The horrifying massacre at Charlie Hebdo in Paris this week has been another reminder of the incomprehensible form of what Buddhists call the 3 kleshas. These are the characteristics of life in this Saha world that keep us cycling through birth and death in apparently endless succession. The kleshas are
• lust, passion or greed
• hostility, anger, or aggression
• dullness, stupidity or laziness
The murderous actions of these wanna-be Muslims demonstrate once more the capacity of humans to sink to the bottom of the barrel. There is no defense, no justification, no rationale for this. Its plain and simple mindless brutality and terror.
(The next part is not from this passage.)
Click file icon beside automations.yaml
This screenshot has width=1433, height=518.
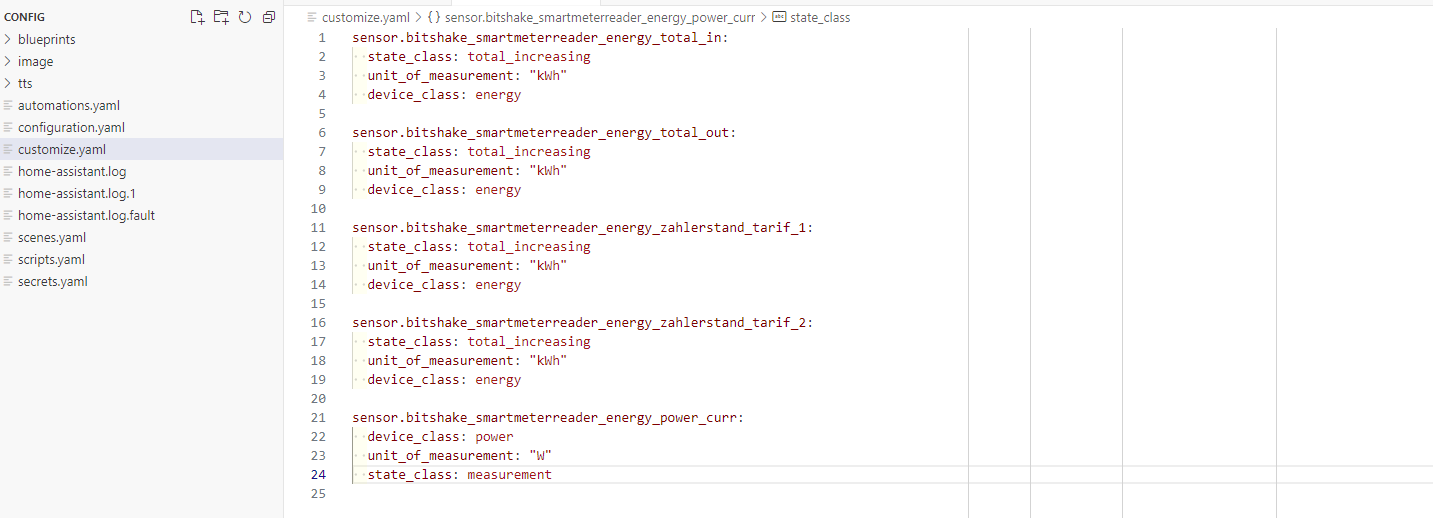pyautogui.click(x=9, y=105)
It is a challenge for any of us in any religious tradition to uncover common humanity, forgiveness and compassion for these perpetrators. This is not unique. We face this regularly with the Robert Picktons, Paul Bernardos and Luka Magnottas who parade their viciousness across the media.
We often hear that ours is a practice of non-judging and acceptance. This does not mean we are numb or passive about such atrocities. It certainly does not mean we accept such acts. Non-judgment in Dharma practice means we can acknowledge and condemn the shameless violation of the standards for human behaviour while, at the same time, acknowledging the presence of the kleshas in all our lives. We can find forgiveness and compassion through accepting how all humans are capable of such brutality, and are also capable of escaping that three-pronged curse through a life of honest faith. The pathetic excuse of espousing violence as a religious duty only deepens the stains of ignorance, selfish greed and aggression, only embeds the actors deeper in the endless suffering of samsara. May there be peace for all the heart-broken families.